Screenshot grounding data:
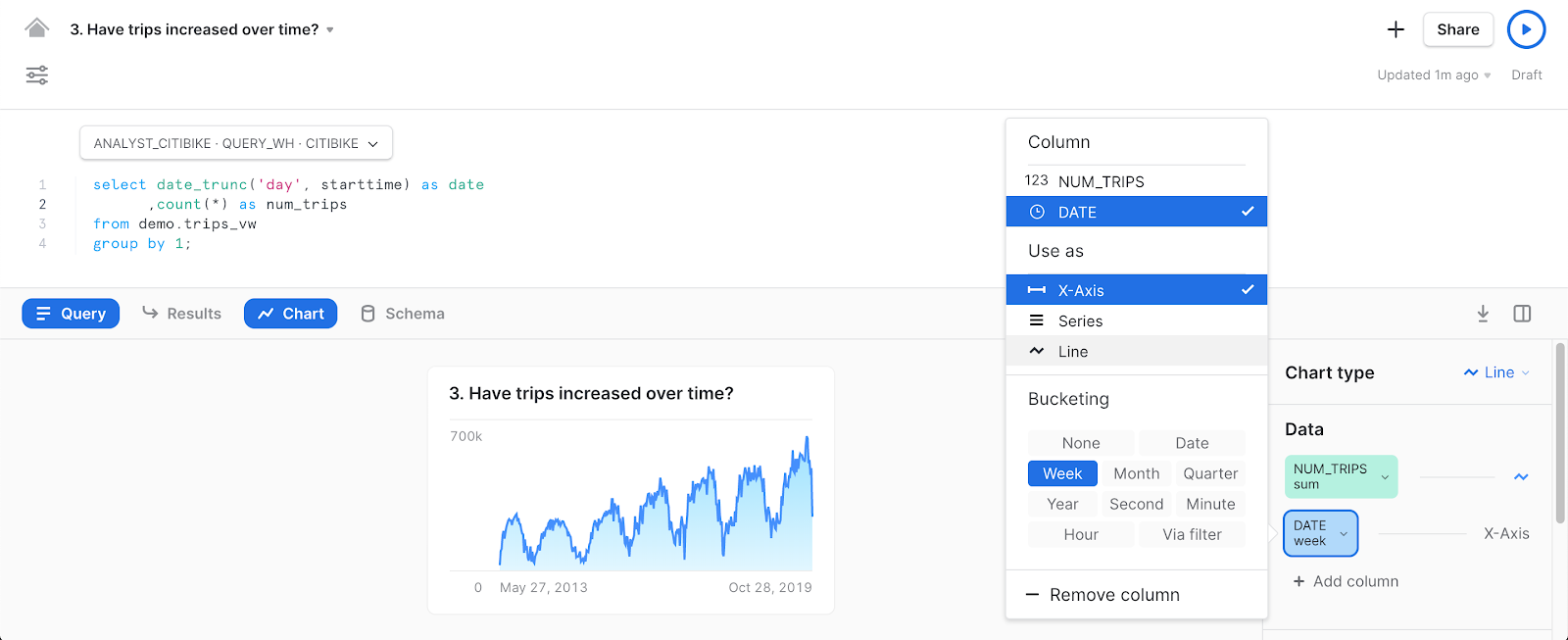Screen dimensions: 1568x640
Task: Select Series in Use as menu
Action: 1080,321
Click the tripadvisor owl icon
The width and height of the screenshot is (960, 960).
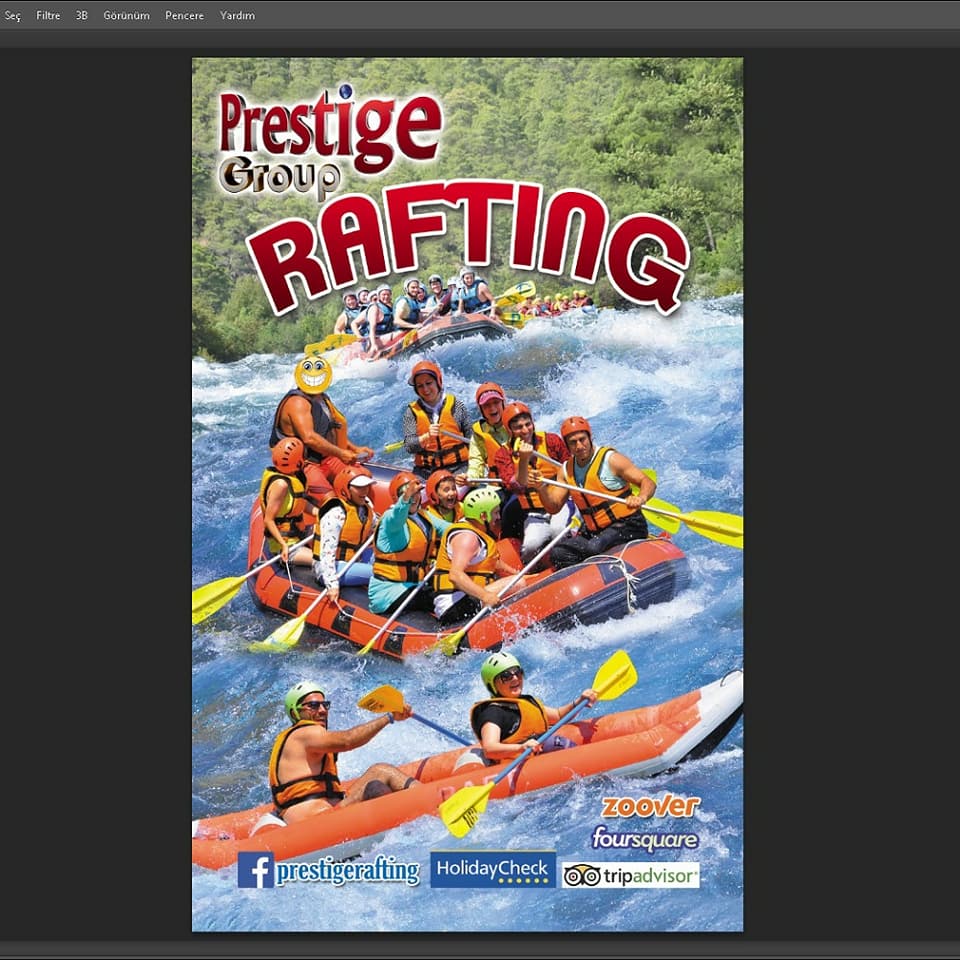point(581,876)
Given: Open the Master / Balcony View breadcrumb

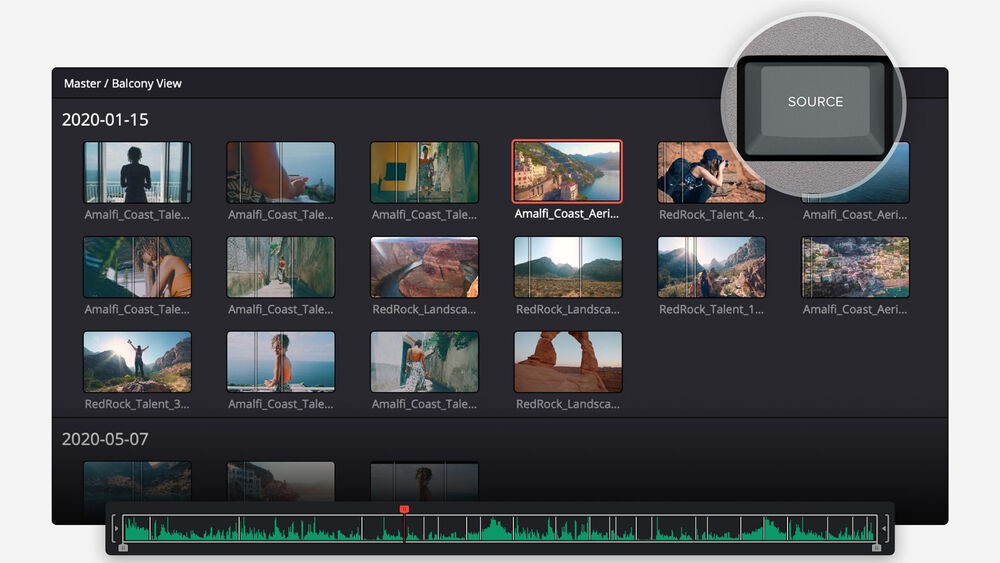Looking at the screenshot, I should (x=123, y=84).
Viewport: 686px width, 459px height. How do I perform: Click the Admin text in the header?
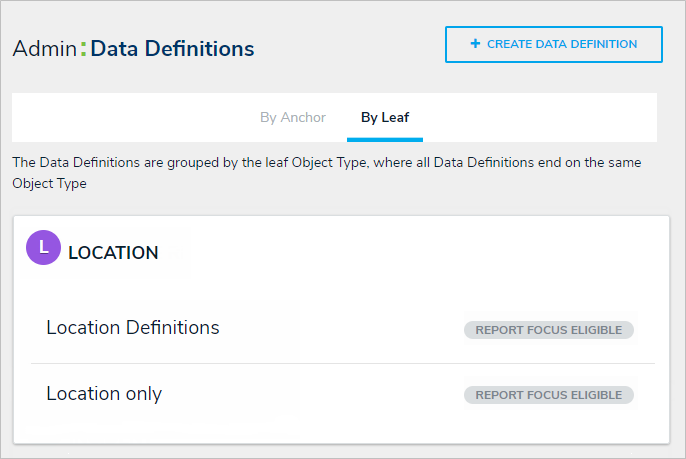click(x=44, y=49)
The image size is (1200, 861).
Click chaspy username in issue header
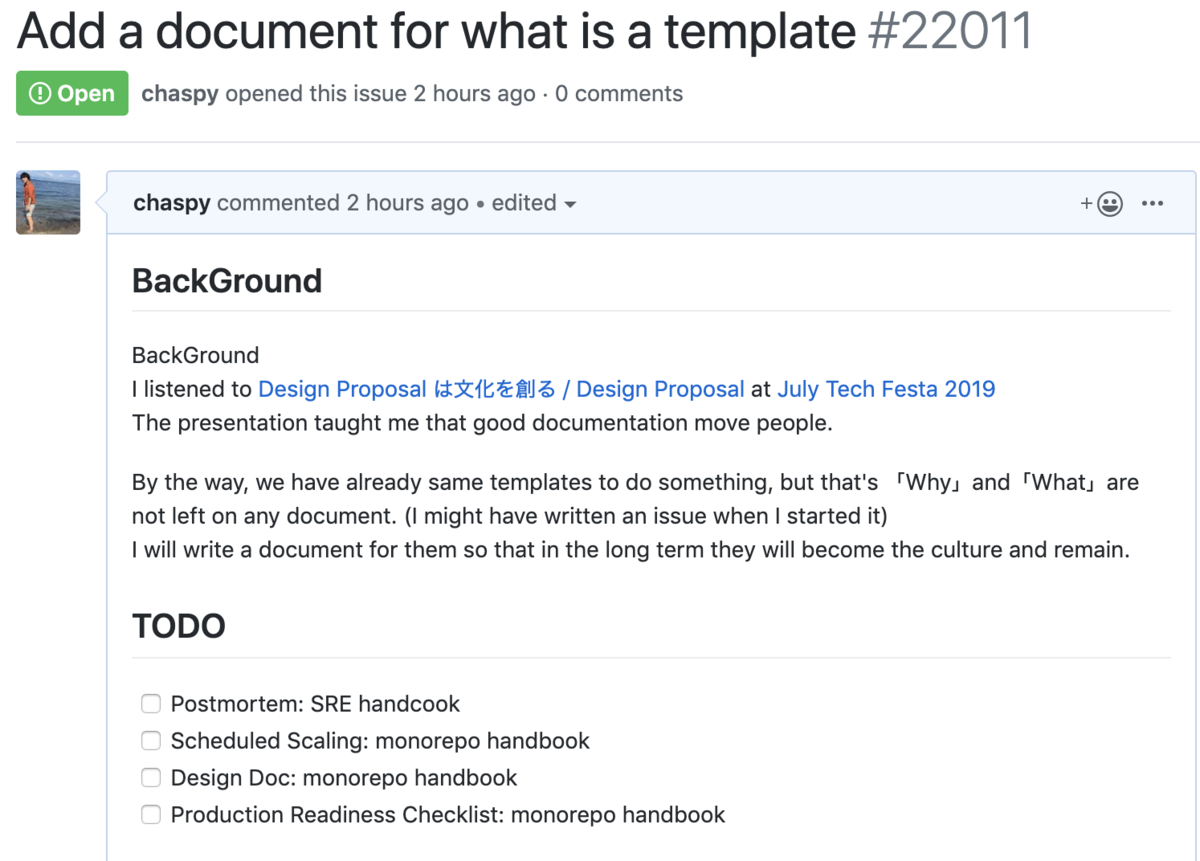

Exercise objective » Please print exactly the lines from the line containing "Click the tripadvisor owl icon" through the end of the records above, both included, leaving out every picture.

Solution to the exercise »
Click the tripadvisor owl icon
The width and height of the screenshot is (960, 960).
point(581,876)
Given: Open the Master / Balcony View breadcrumb

Looking at the screenshot, I should (x=123, y=84).
Viewport: 686px width, 459px height. How do I perform: Click the Admin text in the header?
click(x=44, y=49)
The image size is (1200, 861).
Click chaspy username in issue header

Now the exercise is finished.